**Instructions to follow**:
The word "agent" marks the lines you need; copy each of them from the data.

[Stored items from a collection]
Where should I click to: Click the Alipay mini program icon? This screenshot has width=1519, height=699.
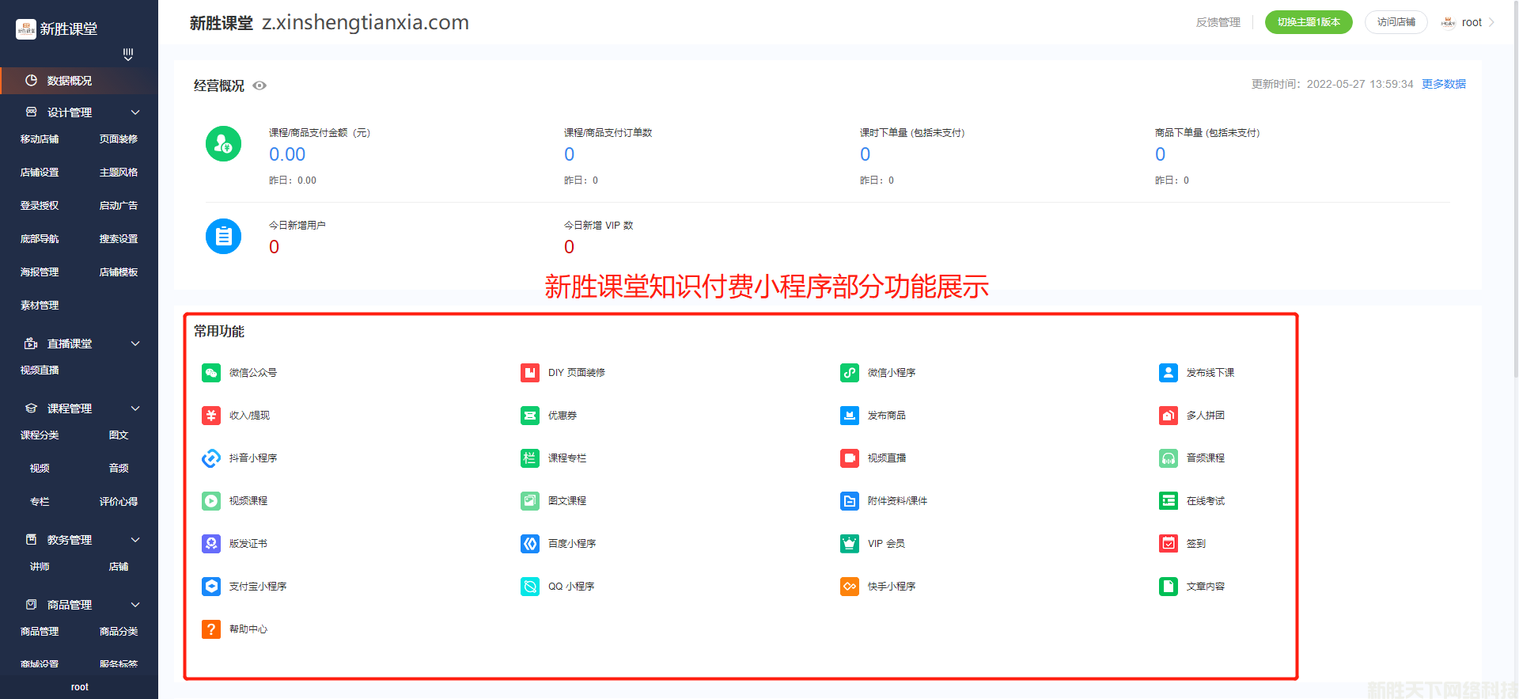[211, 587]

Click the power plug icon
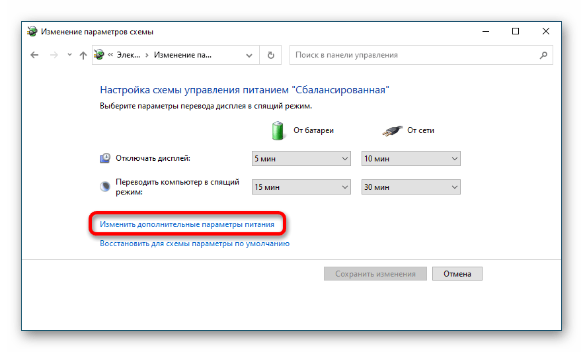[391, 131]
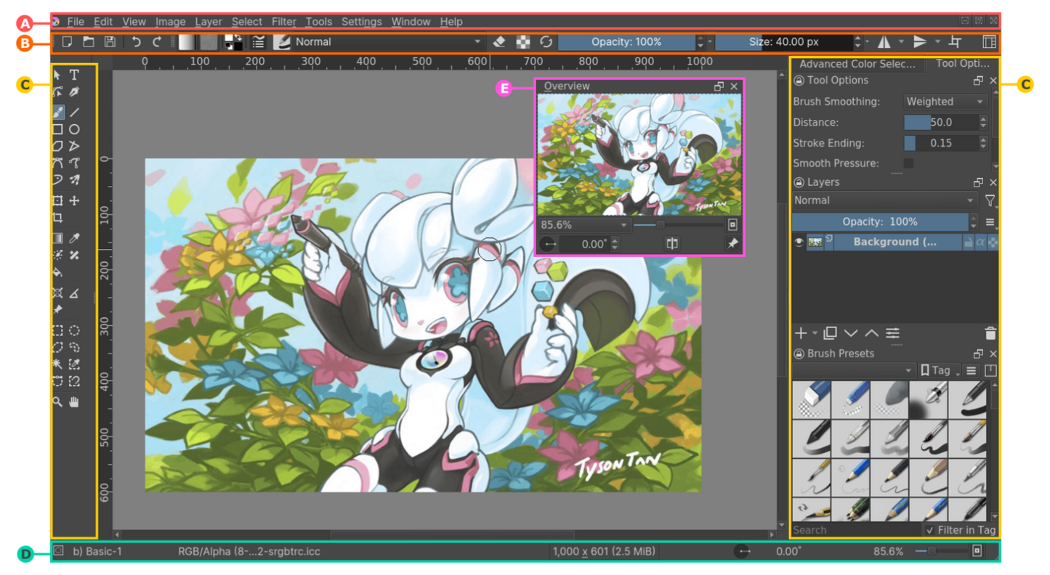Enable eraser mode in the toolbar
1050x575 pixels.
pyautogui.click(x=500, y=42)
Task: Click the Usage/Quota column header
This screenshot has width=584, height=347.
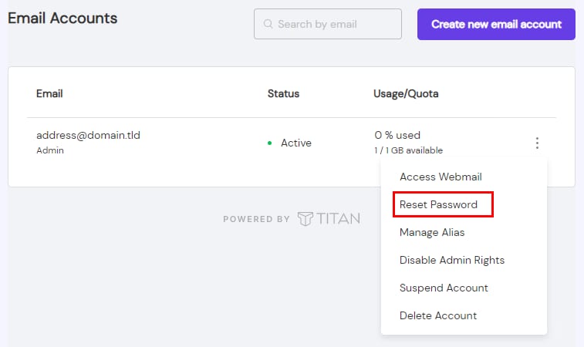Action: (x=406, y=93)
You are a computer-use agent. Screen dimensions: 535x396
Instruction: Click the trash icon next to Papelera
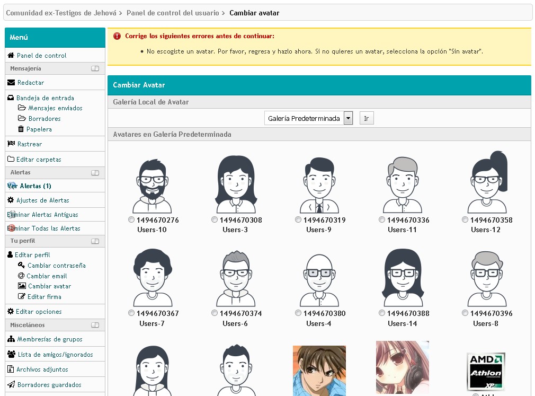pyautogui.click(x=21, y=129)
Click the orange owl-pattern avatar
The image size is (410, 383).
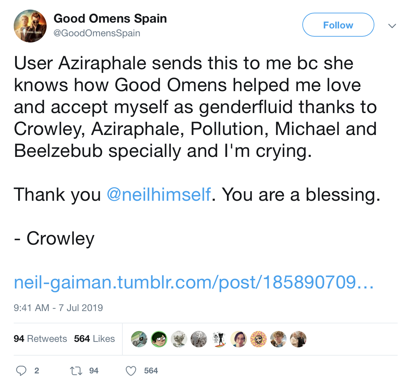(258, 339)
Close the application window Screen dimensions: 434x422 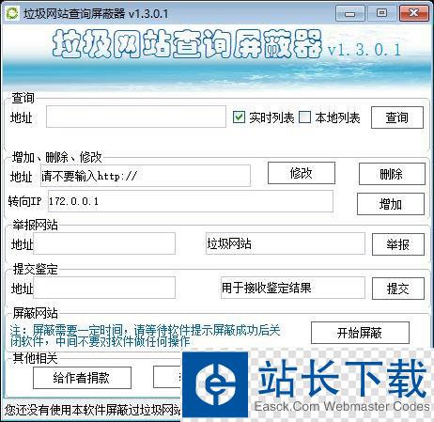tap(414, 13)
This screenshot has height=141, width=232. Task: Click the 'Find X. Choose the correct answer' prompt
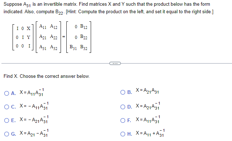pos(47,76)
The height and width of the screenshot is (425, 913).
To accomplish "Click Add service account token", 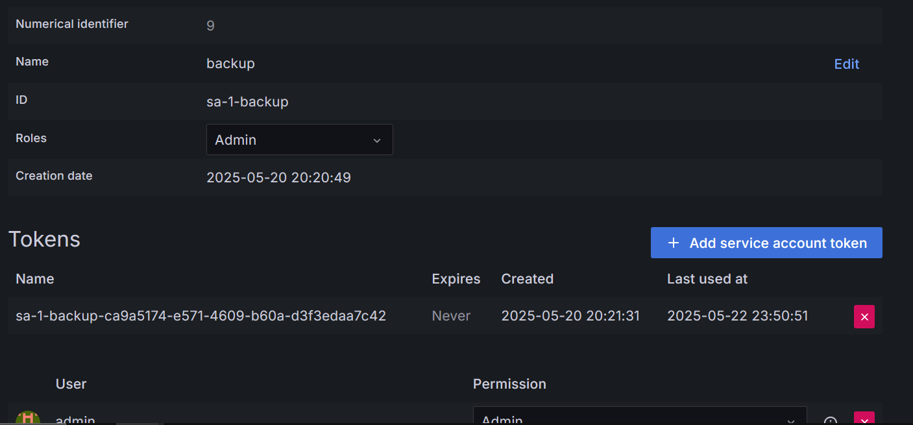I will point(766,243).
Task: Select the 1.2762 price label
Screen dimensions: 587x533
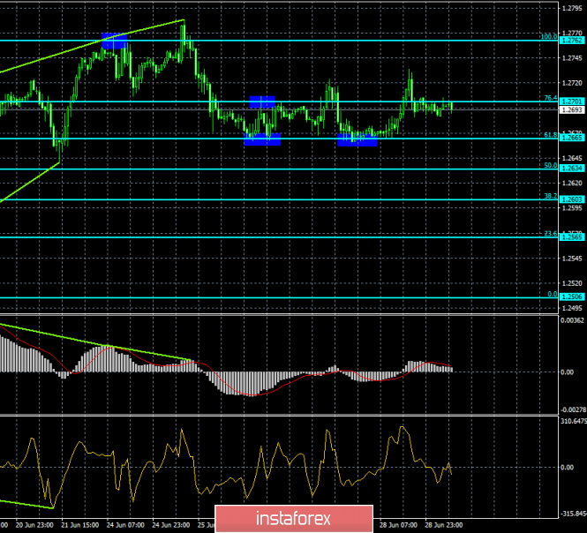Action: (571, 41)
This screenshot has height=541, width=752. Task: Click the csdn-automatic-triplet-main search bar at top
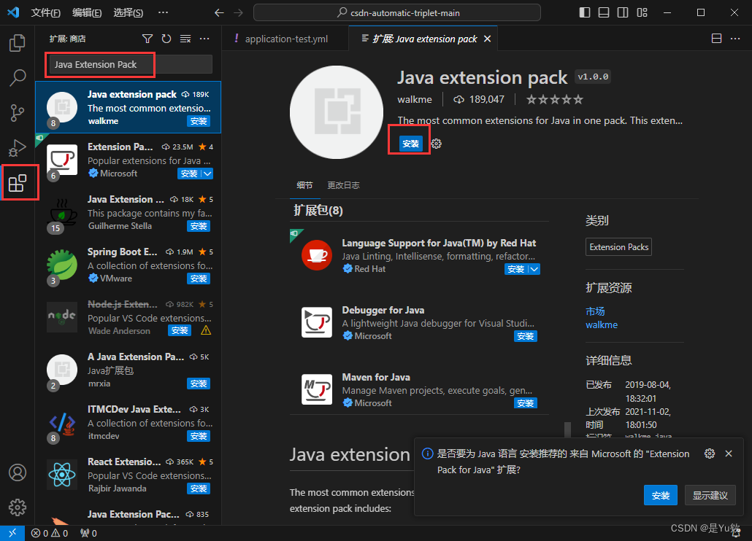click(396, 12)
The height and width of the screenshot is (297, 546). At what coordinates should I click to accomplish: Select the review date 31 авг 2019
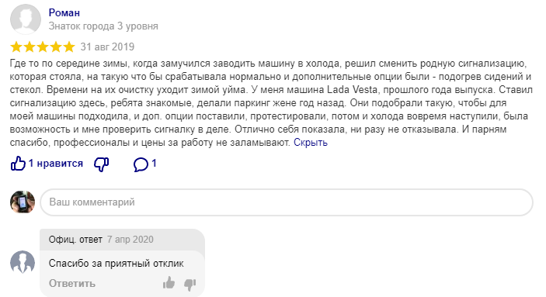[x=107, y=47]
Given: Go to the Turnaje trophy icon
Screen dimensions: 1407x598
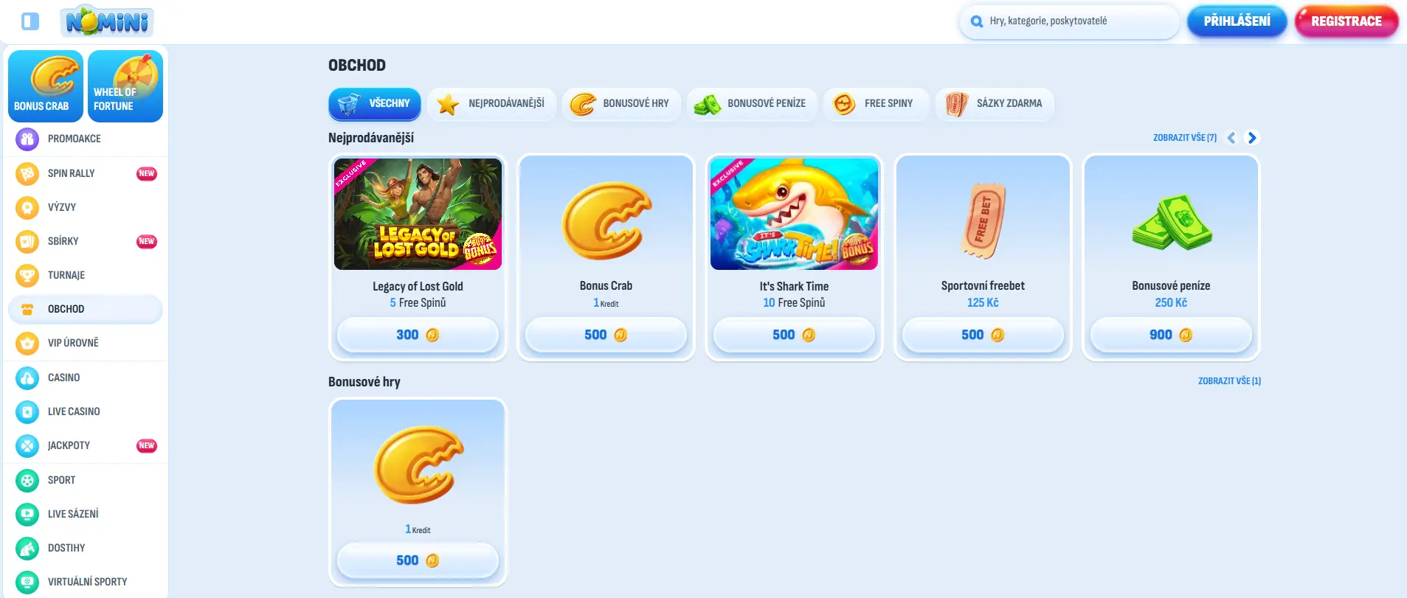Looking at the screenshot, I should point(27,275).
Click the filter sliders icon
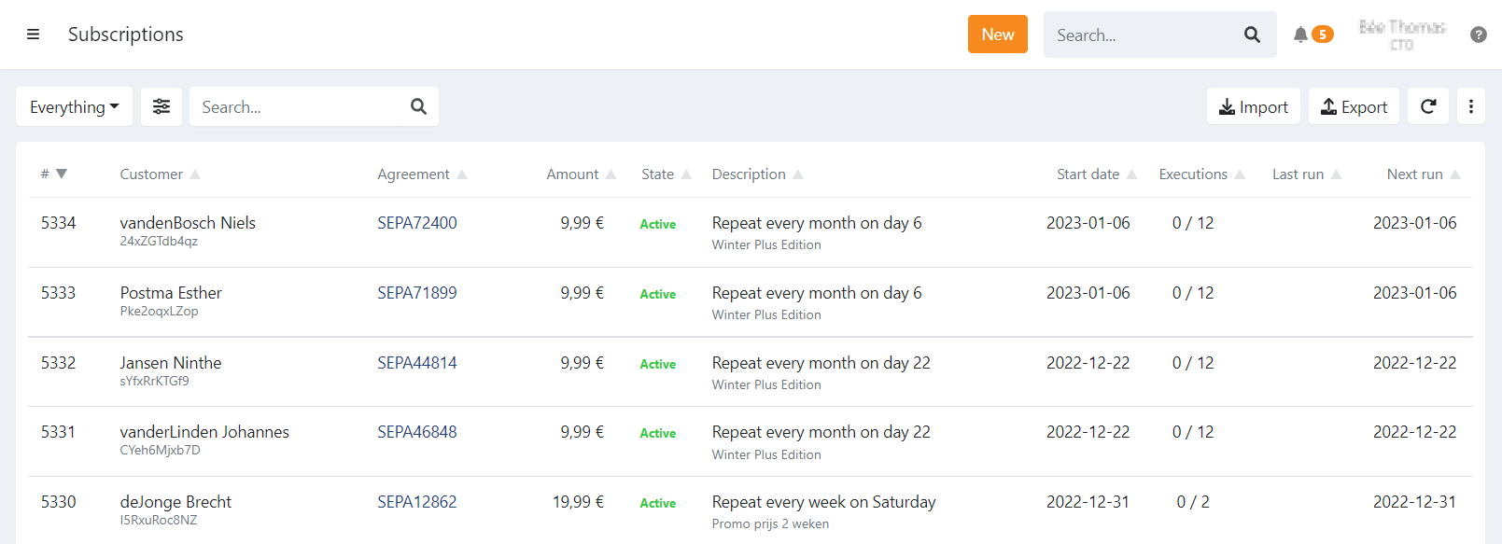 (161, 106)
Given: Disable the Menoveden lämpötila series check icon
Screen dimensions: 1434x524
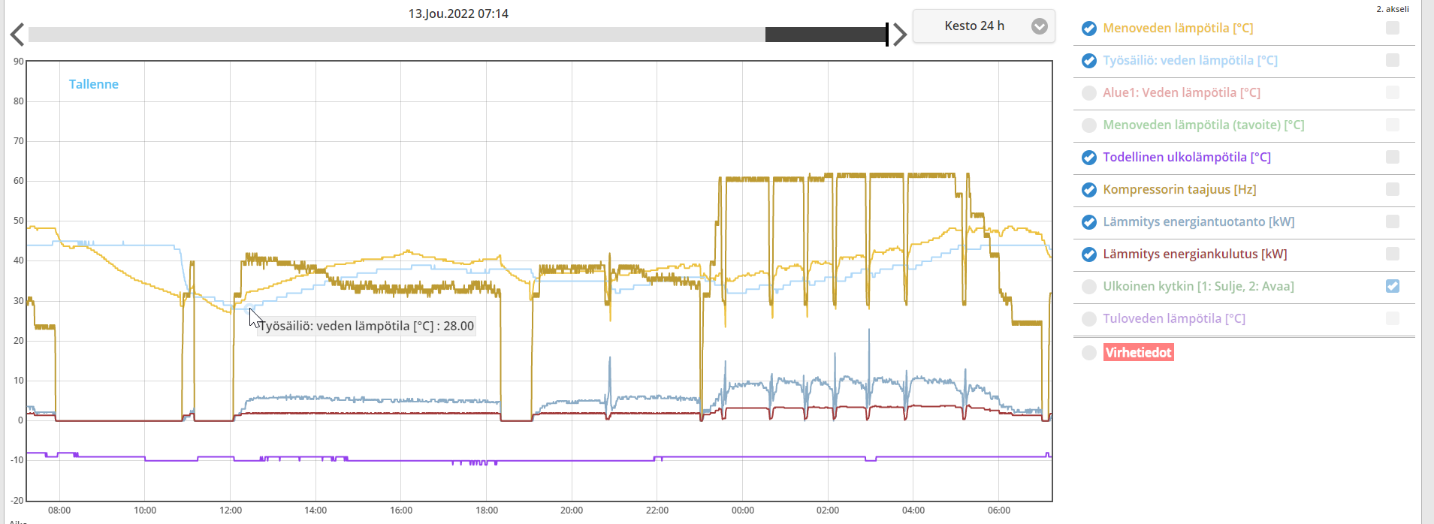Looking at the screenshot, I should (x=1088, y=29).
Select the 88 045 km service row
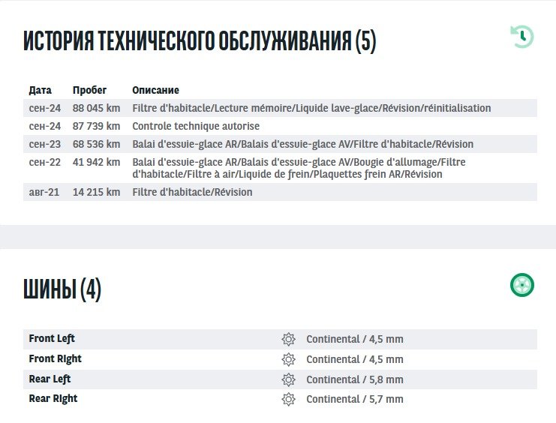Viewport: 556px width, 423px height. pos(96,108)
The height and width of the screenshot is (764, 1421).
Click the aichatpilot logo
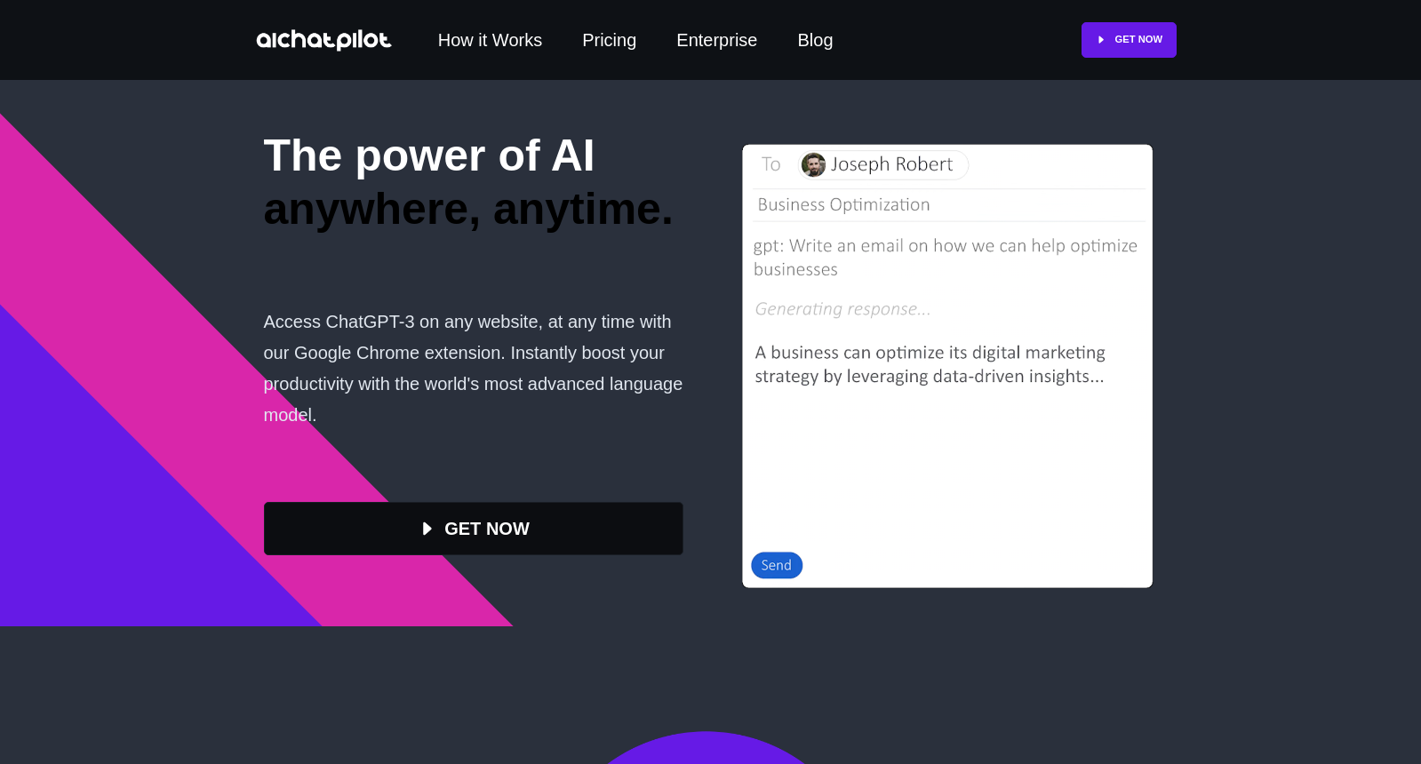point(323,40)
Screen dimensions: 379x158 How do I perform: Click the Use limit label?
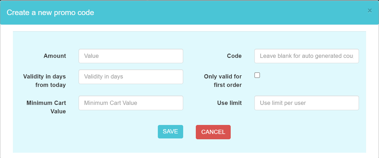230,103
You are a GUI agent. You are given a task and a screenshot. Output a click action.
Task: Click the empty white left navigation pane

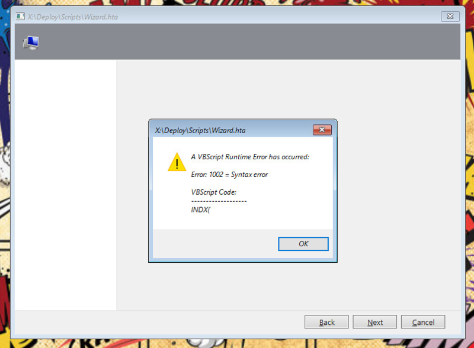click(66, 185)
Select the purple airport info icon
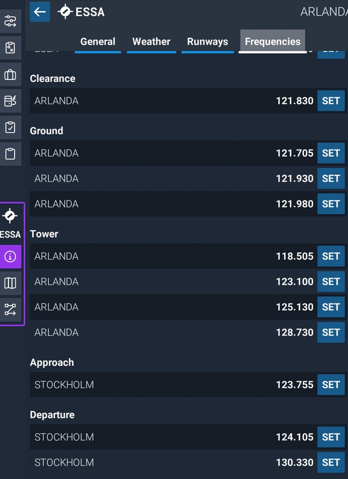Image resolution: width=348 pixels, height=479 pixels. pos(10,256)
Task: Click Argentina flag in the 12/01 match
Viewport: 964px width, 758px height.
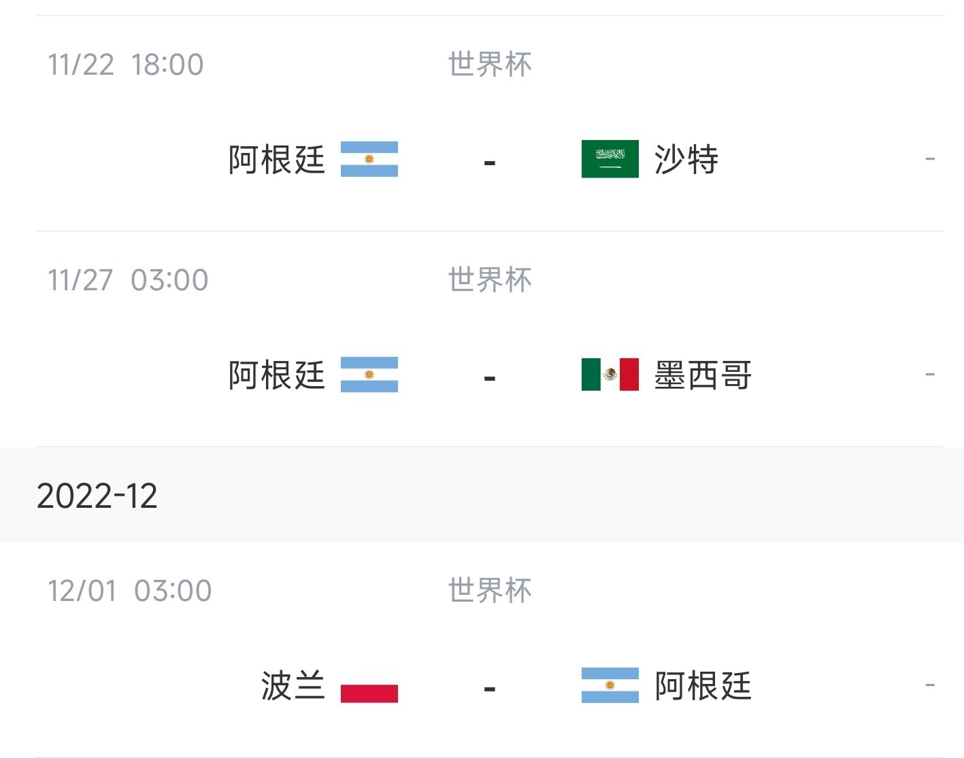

**Solution for this exercise**:
You are a computer-use agent. Screen dimensions: 535x396
You are a GUI agent. You are given a task and a screenshot. Output a click action.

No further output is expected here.